Our Story

Throughout our history, our thinking and research has evolved as the Buffalo Niagara region has evolved. It is this flexibility that is one of our greatest assets—allowing us to both drive change and evolve in response to change.

The Urban Design Project (UDP) was founded in 1990 by Professor Robert G. Shibley as part of the School of Architecture and Planning at the University at Buffalo. For more than 20 years UDP was devoted to service, teaching and research in the pursuit of critical practice of urban design. UDP served the Western NY community by bringing faculty and urban design students together with local governments, community-based organizations, and local citizens to expand understanding, not only of the practice of urban design in general, but also about specific places, sites, neighborhoods, and districts in our urban areas, our bi-national region, and beyond. Research conducted through UDP was aimed at making better places and stronger communities.

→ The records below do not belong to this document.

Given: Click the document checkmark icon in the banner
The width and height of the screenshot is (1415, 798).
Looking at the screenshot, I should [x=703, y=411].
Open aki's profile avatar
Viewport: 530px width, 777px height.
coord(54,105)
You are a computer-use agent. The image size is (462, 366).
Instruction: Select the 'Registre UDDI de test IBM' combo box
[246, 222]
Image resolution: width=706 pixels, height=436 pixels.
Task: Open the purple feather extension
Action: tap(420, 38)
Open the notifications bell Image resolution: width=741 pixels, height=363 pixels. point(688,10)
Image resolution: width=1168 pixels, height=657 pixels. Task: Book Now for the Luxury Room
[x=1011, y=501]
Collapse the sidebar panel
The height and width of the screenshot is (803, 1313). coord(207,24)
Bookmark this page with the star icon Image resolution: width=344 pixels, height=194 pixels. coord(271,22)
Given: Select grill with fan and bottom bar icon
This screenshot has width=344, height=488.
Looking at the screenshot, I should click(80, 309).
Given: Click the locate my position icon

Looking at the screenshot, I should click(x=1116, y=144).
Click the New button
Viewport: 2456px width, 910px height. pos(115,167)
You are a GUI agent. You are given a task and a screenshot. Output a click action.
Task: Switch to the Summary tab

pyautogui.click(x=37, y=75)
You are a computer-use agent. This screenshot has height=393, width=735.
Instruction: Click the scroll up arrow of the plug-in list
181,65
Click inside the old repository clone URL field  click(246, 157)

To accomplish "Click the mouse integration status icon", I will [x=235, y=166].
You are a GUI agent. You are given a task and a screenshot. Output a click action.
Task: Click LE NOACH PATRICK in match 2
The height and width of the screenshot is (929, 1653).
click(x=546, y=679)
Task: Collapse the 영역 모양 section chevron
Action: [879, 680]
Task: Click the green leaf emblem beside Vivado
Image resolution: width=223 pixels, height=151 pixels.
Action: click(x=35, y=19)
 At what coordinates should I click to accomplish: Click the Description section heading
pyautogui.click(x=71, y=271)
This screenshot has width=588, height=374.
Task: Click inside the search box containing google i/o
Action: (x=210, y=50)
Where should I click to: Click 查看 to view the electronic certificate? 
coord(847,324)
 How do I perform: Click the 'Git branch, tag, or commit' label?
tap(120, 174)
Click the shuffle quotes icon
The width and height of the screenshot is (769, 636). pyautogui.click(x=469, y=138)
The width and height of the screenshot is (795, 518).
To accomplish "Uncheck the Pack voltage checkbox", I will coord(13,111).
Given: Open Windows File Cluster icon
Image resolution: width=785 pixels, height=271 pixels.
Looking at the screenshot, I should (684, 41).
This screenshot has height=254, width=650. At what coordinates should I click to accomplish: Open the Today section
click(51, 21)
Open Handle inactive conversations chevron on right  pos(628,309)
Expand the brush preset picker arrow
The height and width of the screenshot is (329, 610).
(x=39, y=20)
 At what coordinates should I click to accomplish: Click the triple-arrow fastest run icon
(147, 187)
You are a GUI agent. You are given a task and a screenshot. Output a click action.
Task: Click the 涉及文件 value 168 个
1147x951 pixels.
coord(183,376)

The Regional Institute (UBRI) (formerly The Institute for Local Governance and Regional Growth) was founded in 1997 by John B. Sheffer, II, a former New York State senator and assemblyman, under the University at Buffalo Law School. For nearly 15 years, UBRI played a vital role in addressing key policy and governance issues with focused analysis of the Buffalo-Niagara region. Leveraging the resources of the university and partnering with the bi-national community, UBRI pursued a wide-range of scholarship and projects to inform regional policymaking, guide investment decisions, and evoke civic debate through independent research, innovative products, and community outreach. UBRI has been dedicated to providing understanding in order to promote regional change—for the better.

From the start, these two separate entities were driven to build a better region.


1990-2002

AN ERA TO THINK DIFFERENTLY

Western NY was at a crossroads in the 1990s. It had become evident that decades of sprawl, disinvestment in urban neighborhoods, and population decline had produced dire economic, social, environmental, and land use conditions particularly in the region’s core cities—but with ripple effects on the region as a whole. In as early as 1990, UDP’s projects focused on reversing these trends through groundwork with disparate groups aimed at bringing density back to the urban core.

This placemaking and consensus building work would help shift thinking in the region—setting the stage for how the region would proceed differently over the next 20 years.

Like UDP, UBRI was interested in the economic, social and organizational changes that had profound impacts on our region. UBRI’s inaugural projects represented a change in thinking for the region. They represented the perspective of a wide range of regional stakeholders working in collaboration like never before, integrated with independent data and analysis that began to identify challenges and opportunities in Western NY.

UBRI’s work represented a broader understanding of what the region looked like, how it operated, and why; and began to break down silos in organizations and in local governments that had prevented collaboration in the past.

Examples of Work From This Era


2003-2009

AN ERA TO EFFECT CHANGE

By 2000, momentum was building toward the vision to transform Buffalo into a strong and modern urban center of the Buffalo-Niagara region. To this end, UDP focused on comprehensive and strategic planning, based on smart growth principles and the region’s unique assets, to guide desired physical change.

To ensure the mistakes of the past were not repeated, the region began to focus on economic and environmental sustainability with UDP playing a key role. And, as major public and private investments developed and new key districts and hubs emerged, UDP helped inform and guide these efforts.

Building upon a track-record of sound research methodologies and best practices, and the regional knowledge gained and partnerships built through projects in its nascent years, UBRI began to leverage its expertise to pursue a wider range of projects and initiatives.

Drilling down deeper into matters of regional significance such as a shift to a knowledge-based economy, the need for local governments to operate more effectively together, the implications of shifting population demographics, and the significance of our border location, UBRI provided business leaders, local governments and non-profits with the knowledge to frame issues, inform decisions and guide change.

Examples of Work From This Era


2010-TODAY

AN ERA TO TRANSFORM THE FUTURE

The body of work of these once separate organizations represents an emerging vision about a bi-national Buffalo-Niagara region that is increasingly sustainable, better interconnected, more democratic, well-designed, more equitable and prosperous—and is always learning and growing. Today, we work with communities to develop plans, facilitate project implementation, develop public visions, and get citizens involved. We believe the work we, as a joint enterprise, are engaged in today is the result of two decades of progress, and represents a culmination of knowledge that broadly tests the relevance of our learning—today and for the future, for our region and beyond.

Examples of Work From This Era


“We will continue to do the work we’ve been doing. And we will do it with a more robust team that brings a broader set of skills to the table. Our expertise will be more diverse. The potential to come up with new solutions to old problems will be so much greater.”